NoSlo: If you have a line w/ schrader, PM me, I may end up needing to buy it off of you, but hopefully not.
 
Well I ended up pulling the fuel line and drilling the schrader w/ a 3/16 bit to get the brass out...didn't get it all out and didn't wanna mess it up, so I went to Autozone and asked them what I should do. They said I could prob. use a screw extractor, but since it's brass, it might not work, so I tried that. Ended up breaking the extractor off in my line too, so I took out some frusteration by twisting and bending the line until it snapped in half and then i proceeded to throw both pieces and went in the house...I didn't pick anything up either! lol, i'm over it now, but I'll definately need a new fuel line now...

This is such a PITA, but my guess is when it finally runs it will be worth it.
 
Congratulations dummy, you just fugged up. (My turn to rant)

Please explain to the rest of us just why in the world would you continue tightening 1/16" NPT fitting after it got tight? Then to top it off, ask an Auto Zone employee how to fix it. ROFL Like they'd have a clue besides looking in your motorcraft oil filter box for a K+N filter like you are a common criminal or street thug.

All you need is the new hard line from the flex line to the fuel rails. Takes about ten minutes to swap out. They are in EFI Tbirds, MkVII's and stangs and are pretty common. Go for a walk in a yard and contemplate the error of your ways. I have several hanging in the garage.
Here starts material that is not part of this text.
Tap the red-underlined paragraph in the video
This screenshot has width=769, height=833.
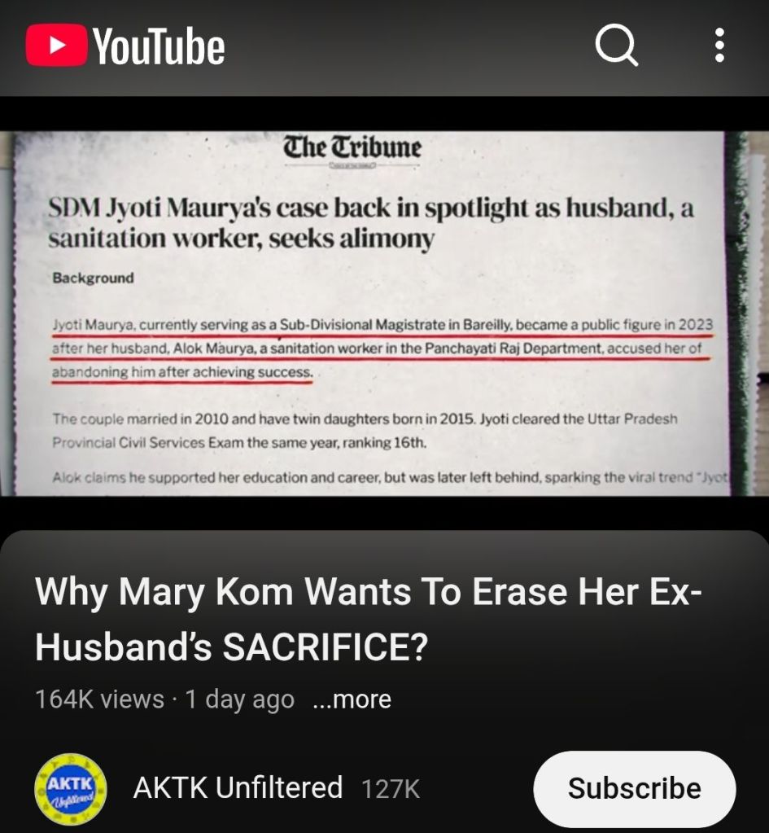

:notnice: BTW, the BBK gauge setup is junk, it's on a vibrating motor and will fail after a year or two. Best bet is to get a fab shop to weld a 1/8" NPT stainless fitting by the fuel pressure regulator and run a braided line to the cowl and mount your gauge there. That's how I had to do it with the paxton's inlet in the way. It's also stronger vs Autometer's brass shrader adapter that tend to snap like your's did.